Ranchi, Oct. 30: As Jharkhand heads off to London tonight to take part in a global tourism fair and hard-sell the state's charms, stitching its package together will be an obscure but spectacular tribal embroidery technique named santha.

State tourism, art, culture, youth and sports affairs minister Amar Kumar Bauri, tourism secretary Avinash Kumar and director Suchitra Sinha, who will showcase Jharkhand at the four-day World Travel Mart (WTM) in London from November 2, have packed varieties of santha for display in line with the recent tourism policy that includes handloom and textiles as a priority.

Santha embroidery looks different from other mainstream styles such as Lucknow's chikankari, Bengal's kantha or Punjab's phulkari.

"It is mostly done by artisans of Santhal origin living in Hazaribagh, Seraikela-Kharsawan and parts of Jamshedpur in East Singhbhum, whom we inspired to translate age-old tribal wall paintings on cloth, substituting paints for threads," state tourism director Suchitra Sinha told The Telegraph.

Calling the name a derivation from Santhal and kantha, Sinha said they gave the stitch this name as it did not have one.

Displaying a host of santha designs on cushion covers, bed sheets, bags and other items, Sinha pointed out regional motifs, which seemed to have been derived from traditional art forms jadupatua, sohrai, kohvar and other wall paintings of Jharkhand.

Sinha said the tourism department had started working with rural artisans a decade back, trying to tie them up with design institutes to make their work look contemporary and sell in cities while conserving village art forms.

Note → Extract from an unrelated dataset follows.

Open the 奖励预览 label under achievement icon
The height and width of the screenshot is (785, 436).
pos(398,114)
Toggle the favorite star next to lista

But, things took off only around 2009-10 onwards, she admitted.

"I was the joint director in the state industries department then. During this time, we motivated many artisans working on different motifs in scroll and wall painting to stitch their designs on garments. Then, santha as a technique evolved, but even then it hardly received publicity," Sinha said.

In 2010-11, in one of the earliest endorsements of santha, National Institute of Fashion Technology (NIFT), New Delhi, under the ministry of textiles, praised and certified the technique, stating this style of embroidery wasn't done anywhere else in India.

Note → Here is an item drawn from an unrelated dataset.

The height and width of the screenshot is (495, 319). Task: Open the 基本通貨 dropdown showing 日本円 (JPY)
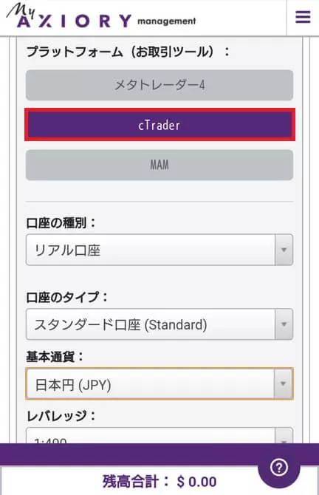tap(160, 383)
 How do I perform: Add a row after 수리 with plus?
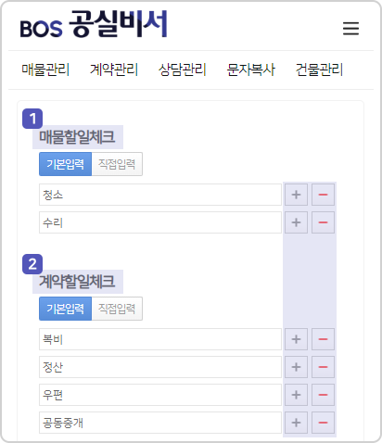(296, 222)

In her letter, chairperson of NIFT Sudha Dhingra had noted: "Although not part of our mainstream and popular embroideries such as chikankari or kantha, it has an unusual aesthetic folk appeal. The embroidery sample that was showed to me had beautiful tribal and regional motifs. Something similar is done in Italy, which is known as Punto in Aria and means a stitch in the air. I have not seen this kind of work in any other part in India. But, if it is done by Santhals, maybe it remained only for their own expression. I was also informed that very few women are doing this embroidery as they have problems in selling this work."

Contacted, tourism minister Amar Kumar Bauri stressed the overall aim of their visit was to globally build Brand Jharkhand.

"Jharkhand has a rich and unique culture, including in art, handloom, music and dance, as well as stunning landscapes. Through PowerPoint Presentations, talks and one-on-one interactions with participants and visitors, we will establish Jharkhand's uniqueness before the world," he said.